• [What you need to do] Pick up the essay on the extent of the writer's travels after its last sentence and continue it.

• [Quoted text]
_ _ _ _ _ _ _
An overview and introduction to my travels including world maps, extent of my travels and list of trips and holidays.
The extent of my travels
Hello again, I assume you have read the overview. On this page I want to give you an insight into the extent of my travels in the context of the whole of the world.
Despite all of the improvements in mobility and ease of travel, the world we live in is still a huge place. Travel for pleasure used to be the preserve of the rich and famous. However, with continual reduction in the cost of flights to the far flung paces of the world, it has become ever more accessible. Add to that the impact of television, travel, wildlife, documentaries, and dramas that bounce around the World as if catching a bus. In fact there was recently a programme on the BBC called Planet Earth Live which made a point of jumping around the world, in different time zones, to show us wildlife, night and day, all by the wonders of satellite technology.
The end impression is that the world is getting smaller and we have access to it all. Now to a point this is true. However, if you look at the vast expanses of some of the less populated areas, and realize how difficult it is to cross them, as opposed to fly over them, then just maybe it is not quite so small.
_ _ _ _ _ _ _
• [Data]
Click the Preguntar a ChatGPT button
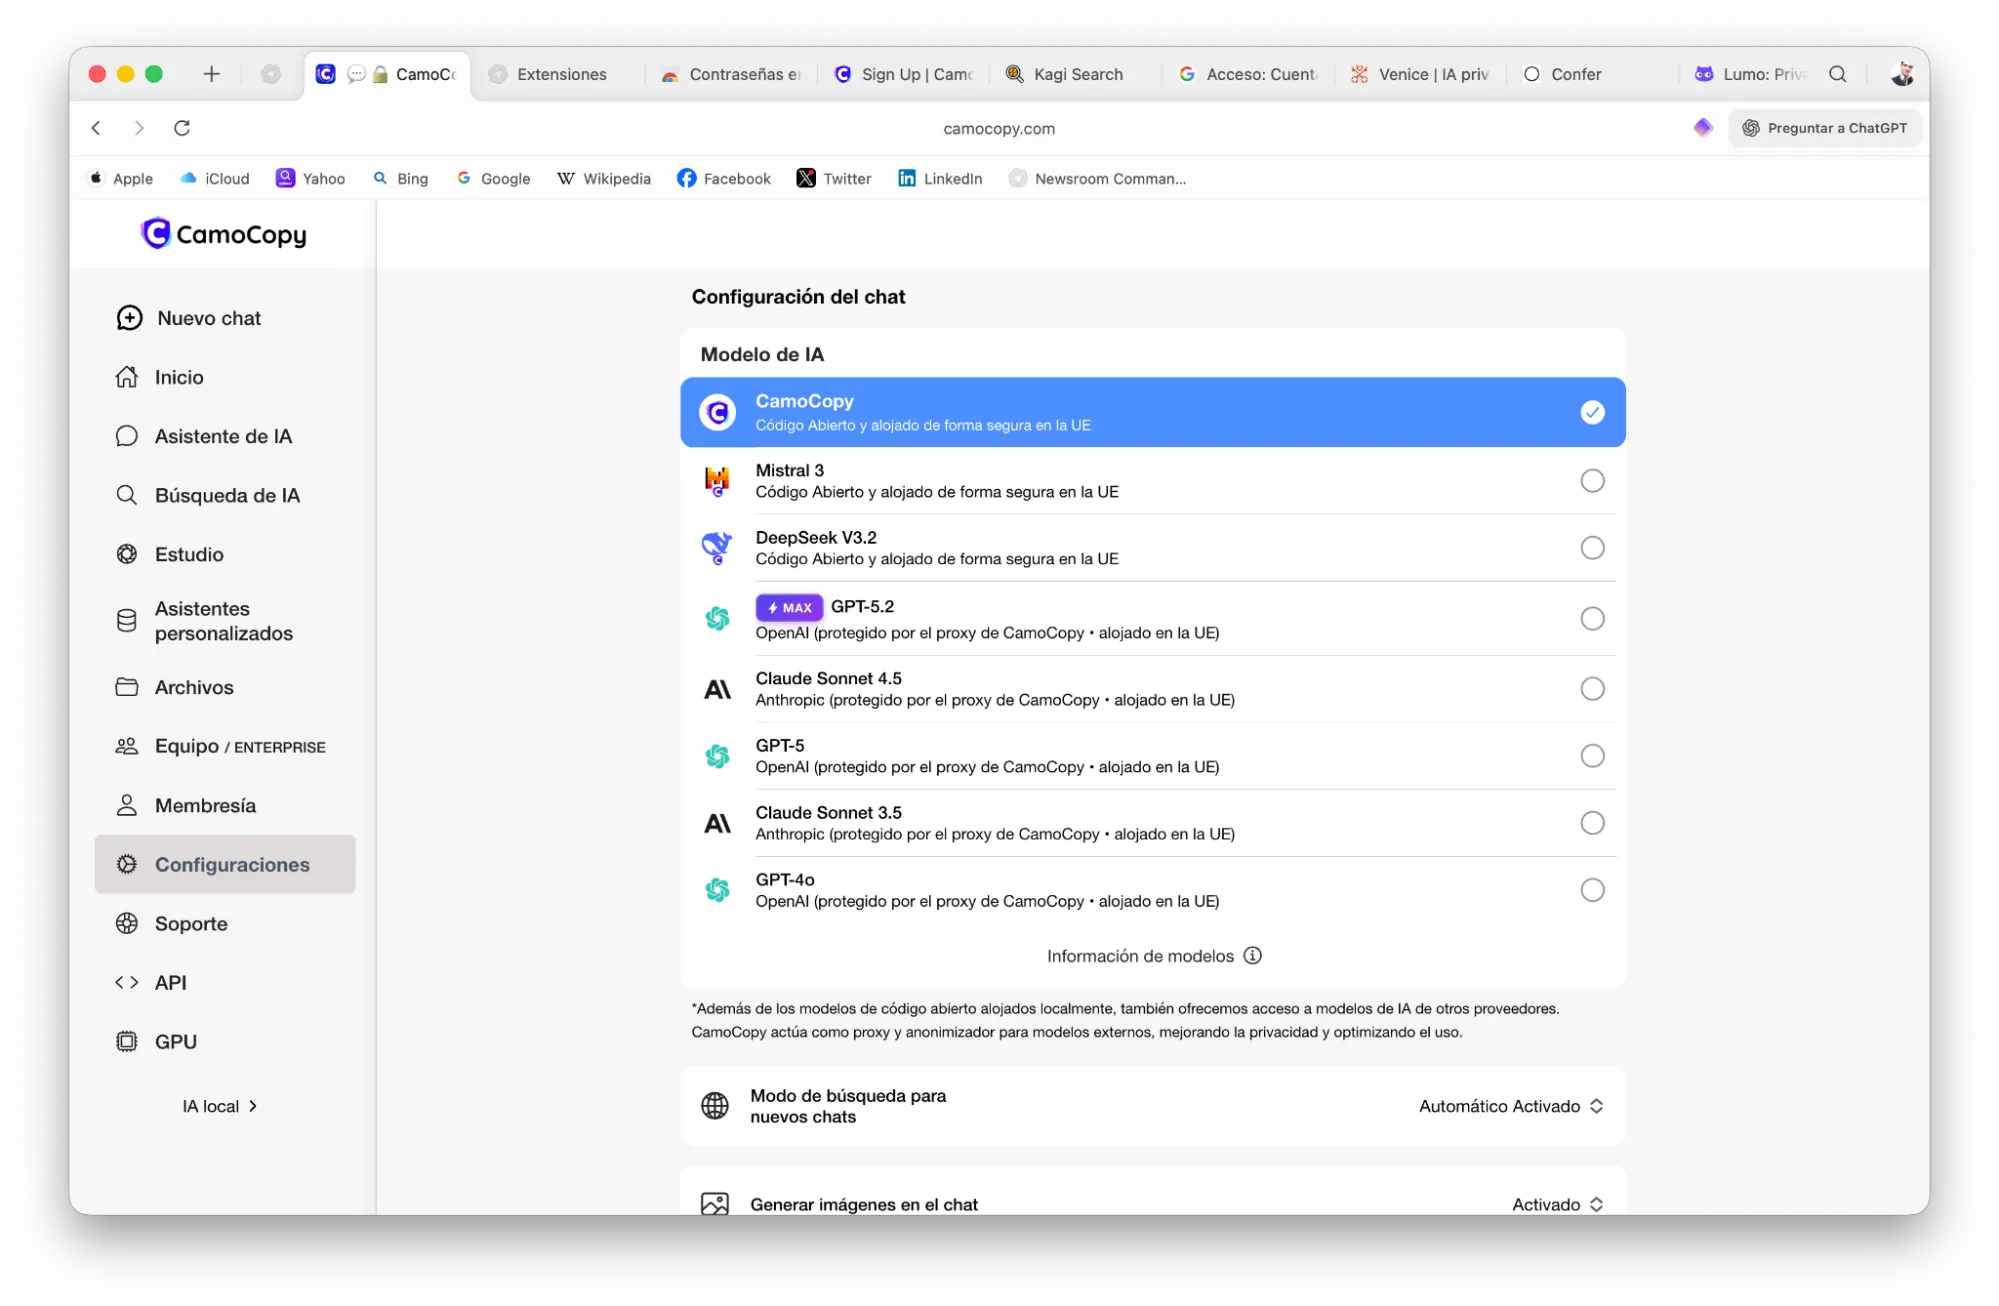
_ _ _ _ _ _ _
• [Expected answer]
I used to spend some time in Dereham, in Norfolk. After our first trip to Nepal Pete got a job in the area, and his parents had bought a house near Holt, ready for their retirement. Before they moved in Pete house sat for them. The house was called The White House and was atop a small dimple in the landscape. In Norfolk terms, a hill. The first weekend I stayed I drove up from London late on Friday night, met at the George in Dereham, and then on to Holt. Slowly drifting awake in the morning, (possibly early afternoon) I was rudely awaked by the roar of jet engines. And before I found Pete, again. Being the highest place in the area, and painted white, the supposedly uninhabited house made an ideal target for bombing practice for the local USAF base. So they would come in low, unheard, and then climb steeply right over the house, on full after burners. Pete knew this of course from pervious weekends, but chose not to warn me. What fun. That was not the story I intended to tell regarding Dereham. In the pub one evening we were talking to a local. As part of the conversation he said "I have never been to London, I have never needed to. I have been to Norwich though, three times. Never going again." (remember to read in a heavy country / Norfolk accent). Whilst the perception is of a smaller world, to a proportion of the community, which I suspect is a larger proportion than the media and advertisers would have us believe, the 17miles between Dereham and Norwich, the county town of Norfolk, is absolutely as far as one would ever need to travel. Not just the one gentleman in Dereham, but similar stories and distances, around the world. There are plenty of rural communities were it is rare to leave the village. Many people have never been to their capital city, or seen the sea, or seen a mountain. There is a map of part of Norfolk below, together with two maps of the world to help illustrate the extent of the difference.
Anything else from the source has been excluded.